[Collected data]
####################
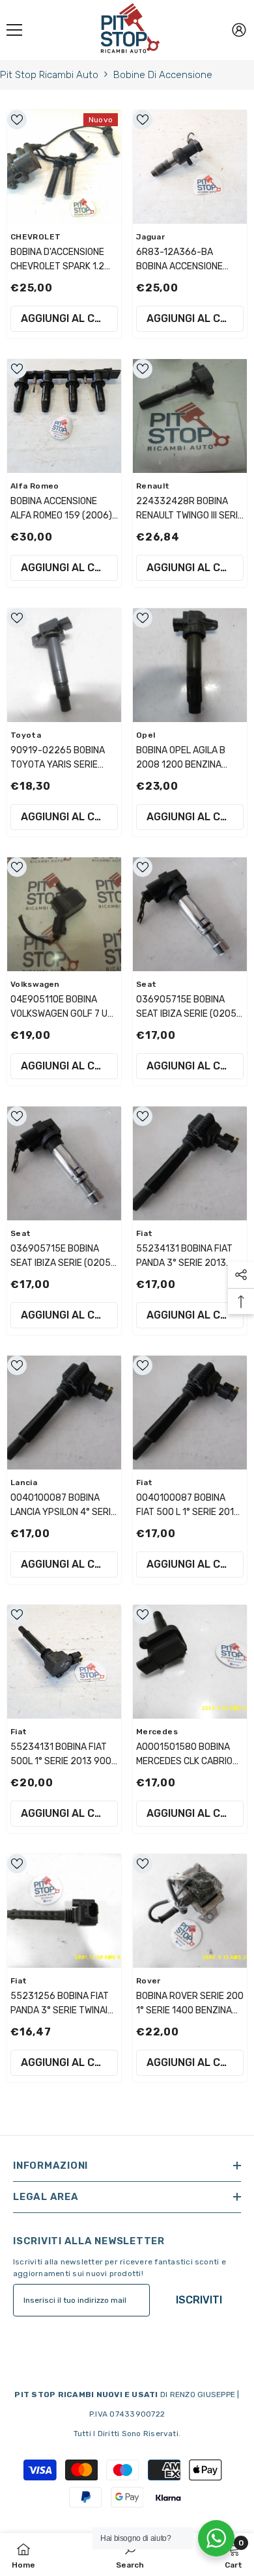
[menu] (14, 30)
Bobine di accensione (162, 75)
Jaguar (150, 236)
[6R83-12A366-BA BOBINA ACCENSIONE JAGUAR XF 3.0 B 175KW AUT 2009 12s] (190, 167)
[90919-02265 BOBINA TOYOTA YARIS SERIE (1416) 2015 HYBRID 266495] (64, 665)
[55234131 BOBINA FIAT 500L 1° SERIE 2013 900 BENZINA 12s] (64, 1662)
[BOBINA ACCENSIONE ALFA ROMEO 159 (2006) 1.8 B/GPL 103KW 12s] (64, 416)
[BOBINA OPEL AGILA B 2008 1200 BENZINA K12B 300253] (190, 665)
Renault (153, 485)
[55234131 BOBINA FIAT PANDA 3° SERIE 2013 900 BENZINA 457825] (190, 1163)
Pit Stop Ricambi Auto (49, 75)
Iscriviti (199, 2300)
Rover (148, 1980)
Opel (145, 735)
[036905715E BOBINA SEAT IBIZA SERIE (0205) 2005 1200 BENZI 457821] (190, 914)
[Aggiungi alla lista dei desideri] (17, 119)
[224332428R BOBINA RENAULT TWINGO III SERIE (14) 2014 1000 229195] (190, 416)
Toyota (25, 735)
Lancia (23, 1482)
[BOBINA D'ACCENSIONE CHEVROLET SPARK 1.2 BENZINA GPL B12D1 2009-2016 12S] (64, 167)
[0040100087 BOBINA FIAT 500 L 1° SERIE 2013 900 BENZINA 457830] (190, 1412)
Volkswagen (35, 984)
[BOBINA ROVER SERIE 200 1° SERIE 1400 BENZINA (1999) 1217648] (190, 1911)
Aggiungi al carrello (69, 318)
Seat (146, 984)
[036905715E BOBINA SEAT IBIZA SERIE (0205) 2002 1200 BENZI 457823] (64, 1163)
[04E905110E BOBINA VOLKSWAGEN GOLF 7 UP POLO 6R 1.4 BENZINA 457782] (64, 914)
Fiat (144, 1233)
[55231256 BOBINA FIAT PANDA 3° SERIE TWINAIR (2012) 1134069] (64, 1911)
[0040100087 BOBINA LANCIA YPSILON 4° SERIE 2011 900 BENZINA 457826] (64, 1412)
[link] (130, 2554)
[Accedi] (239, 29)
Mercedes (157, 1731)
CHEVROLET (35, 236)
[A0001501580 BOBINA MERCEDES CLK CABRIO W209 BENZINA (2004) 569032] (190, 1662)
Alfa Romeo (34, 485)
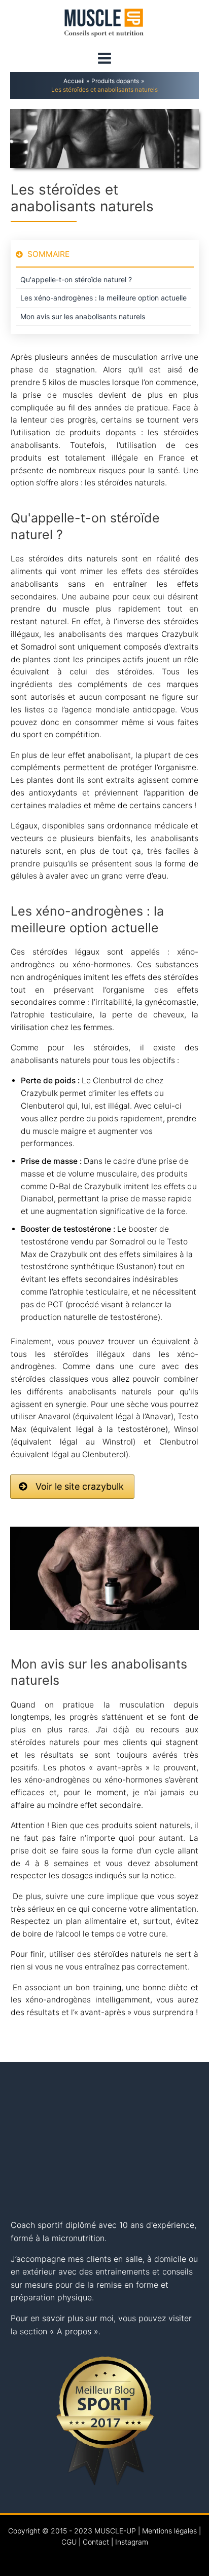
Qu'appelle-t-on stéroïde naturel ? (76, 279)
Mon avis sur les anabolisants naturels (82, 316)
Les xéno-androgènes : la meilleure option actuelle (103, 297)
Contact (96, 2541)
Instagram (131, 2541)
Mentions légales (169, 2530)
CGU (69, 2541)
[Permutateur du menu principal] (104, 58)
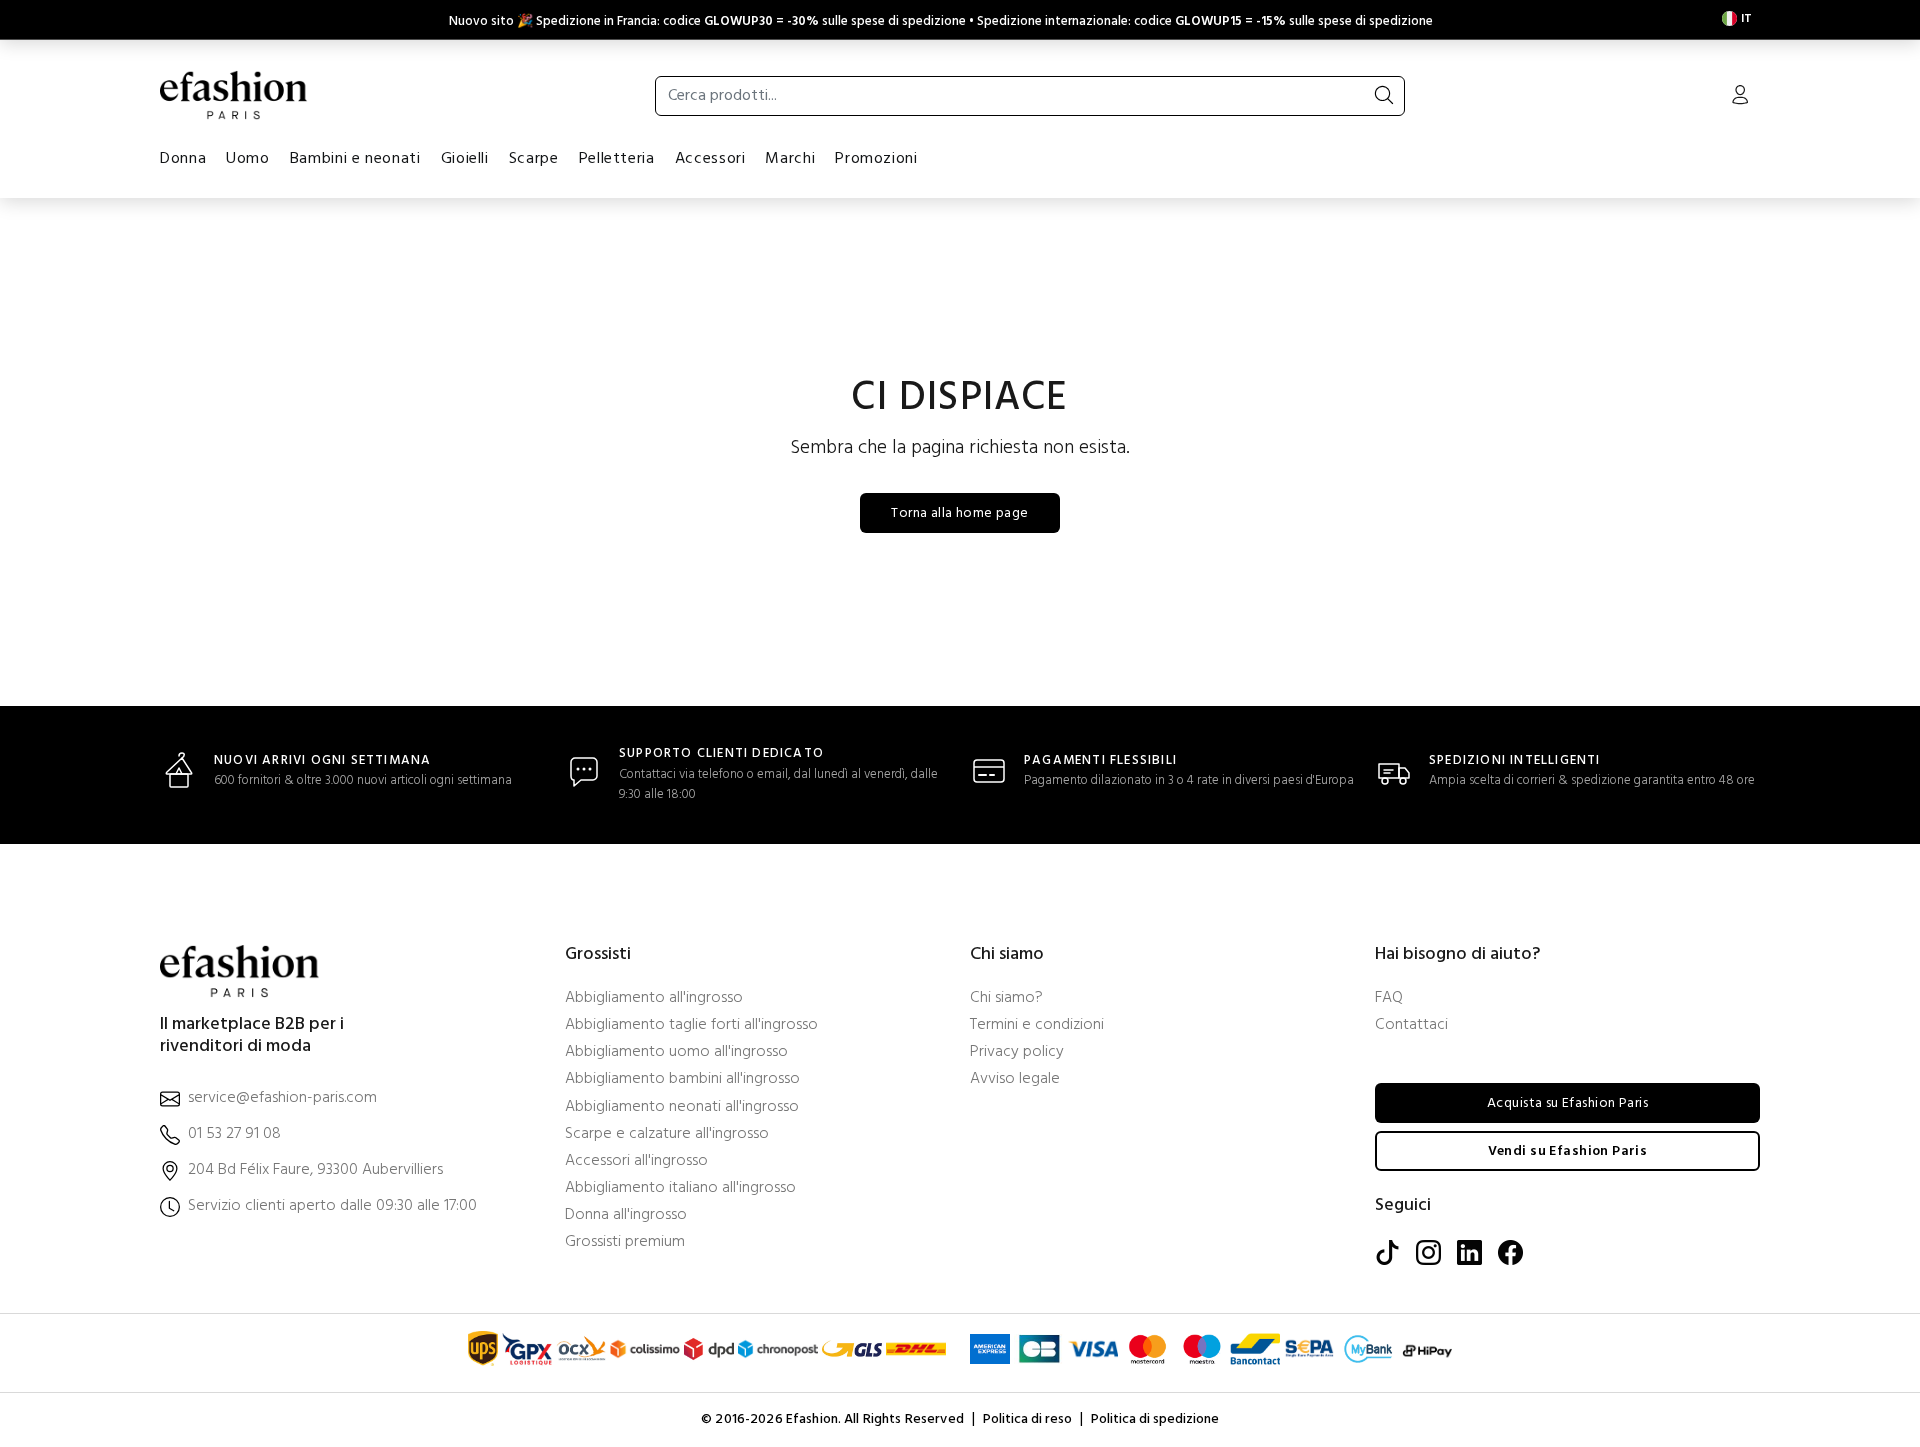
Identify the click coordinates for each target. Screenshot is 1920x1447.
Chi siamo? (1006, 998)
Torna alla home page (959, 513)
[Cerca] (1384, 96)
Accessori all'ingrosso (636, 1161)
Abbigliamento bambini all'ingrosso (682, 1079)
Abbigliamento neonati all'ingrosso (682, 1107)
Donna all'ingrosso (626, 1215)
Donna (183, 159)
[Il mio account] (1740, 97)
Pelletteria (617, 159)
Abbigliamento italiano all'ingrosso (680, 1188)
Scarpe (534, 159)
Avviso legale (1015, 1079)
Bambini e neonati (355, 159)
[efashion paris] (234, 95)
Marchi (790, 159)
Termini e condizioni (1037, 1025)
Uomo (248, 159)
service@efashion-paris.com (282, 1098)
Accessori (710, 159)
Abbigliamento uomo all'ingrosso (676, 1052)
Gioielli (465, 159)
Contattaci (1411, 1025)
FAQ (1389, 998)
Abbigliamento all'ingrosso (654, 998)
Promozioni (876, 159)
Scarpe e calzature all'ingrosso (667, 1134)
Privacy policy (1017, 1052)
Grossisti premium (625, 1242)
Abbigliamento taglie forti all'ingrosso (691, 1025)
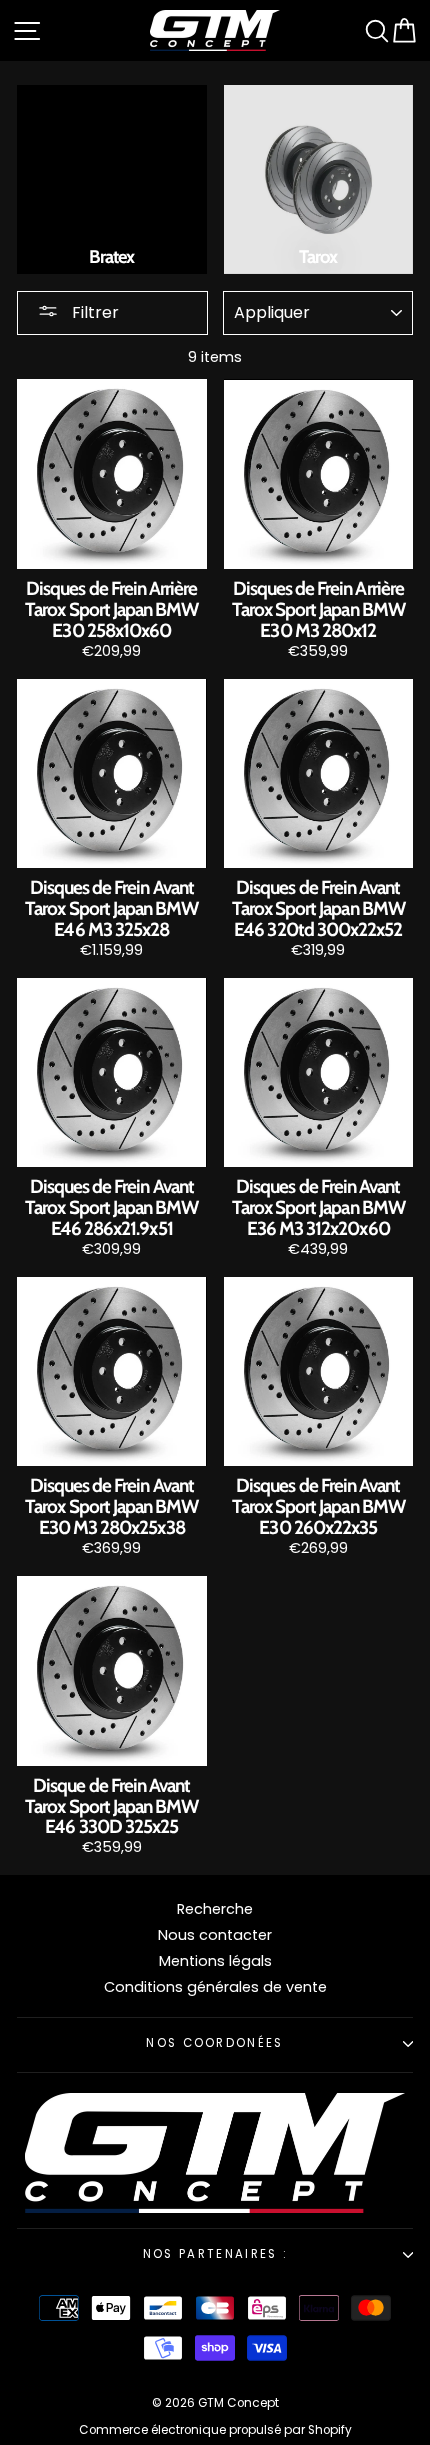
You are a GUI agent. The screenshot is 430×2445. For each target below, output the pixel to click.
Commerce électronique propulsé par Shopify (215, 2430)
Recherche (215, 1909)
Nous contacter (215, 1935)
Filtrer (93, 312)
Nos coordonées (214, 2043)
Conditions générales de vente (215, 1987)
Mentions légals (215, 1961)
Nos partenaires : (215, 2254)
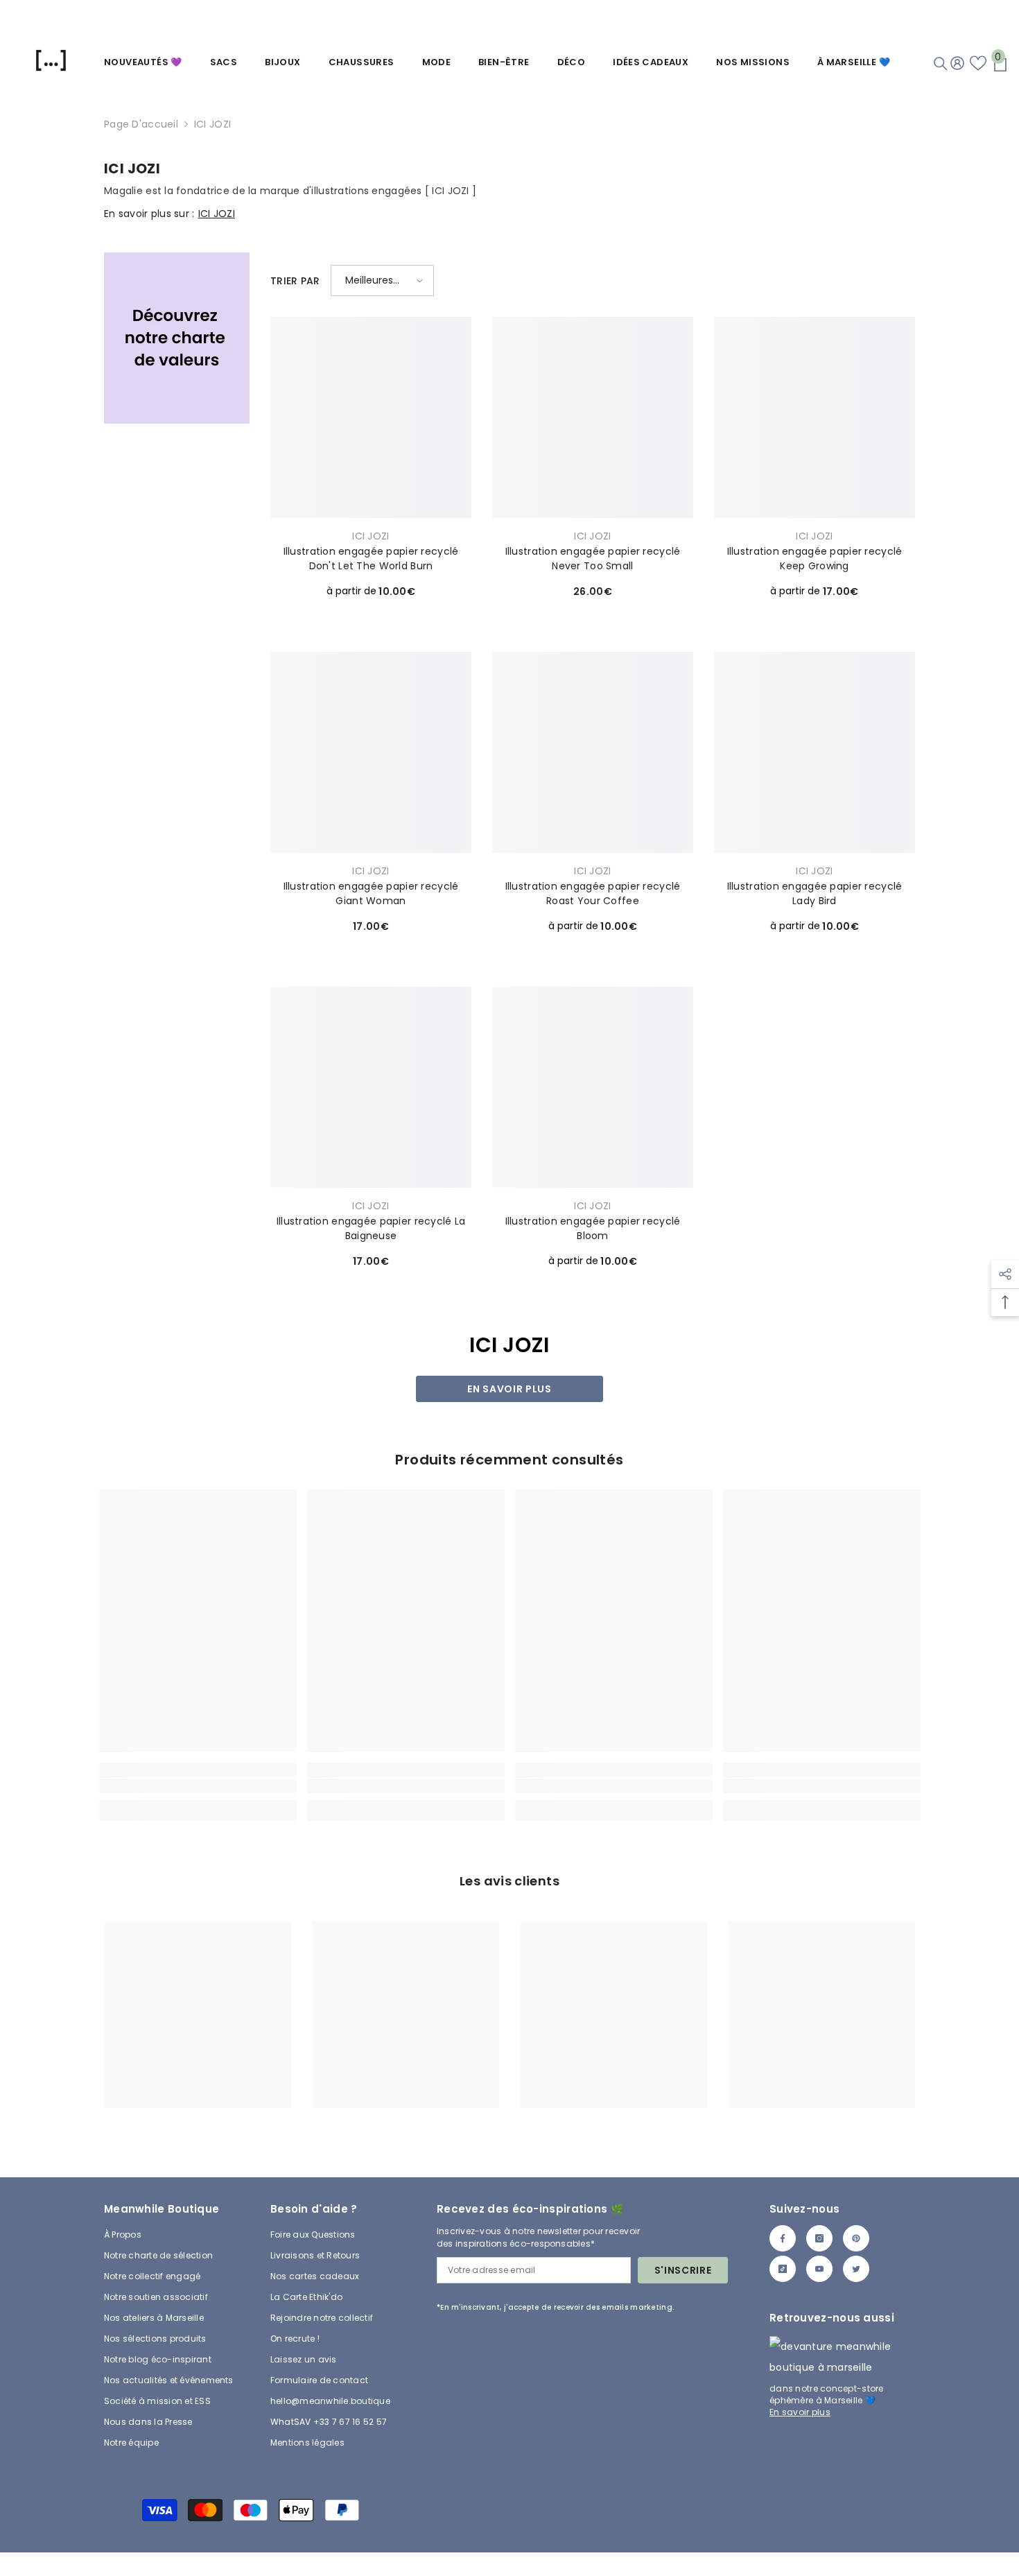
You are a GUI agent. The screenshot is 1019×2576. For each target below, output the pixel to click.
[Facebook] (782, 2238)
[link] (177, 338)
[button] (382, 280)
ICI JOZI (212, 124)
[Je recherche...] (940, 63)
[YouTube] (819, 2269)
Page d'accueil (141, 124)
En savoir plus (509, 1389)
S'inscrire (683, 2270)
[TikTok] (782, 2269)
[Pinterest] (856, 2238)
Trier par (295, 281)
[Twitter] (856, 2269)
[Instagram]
####################
*Exercise description*. Each line from the first line of the entries through the line containing "[55234131 BOBINA FIAT 500L" should be duplicated word for word, and nothing more; the pictures stay out.

*Output of the exercise*.
[menu] (14, 30)
Bobine di accensione (162, 75)
Jaguar (150, 236)
[6R83-12A366-BA BOBINA ACCENSIONE JAGUAR XF 3.0 B 175KW AUT 2009 12s] (190, 167)
[90919-02265 BOBINA TOYOTA YARIS SERIE (1416) 2015 HYBRID 266495] (64, 665)
[55234131 BOBINA FIAT 500L 1° SERIE 2013 900 BENZINA 12s] (64, 1662)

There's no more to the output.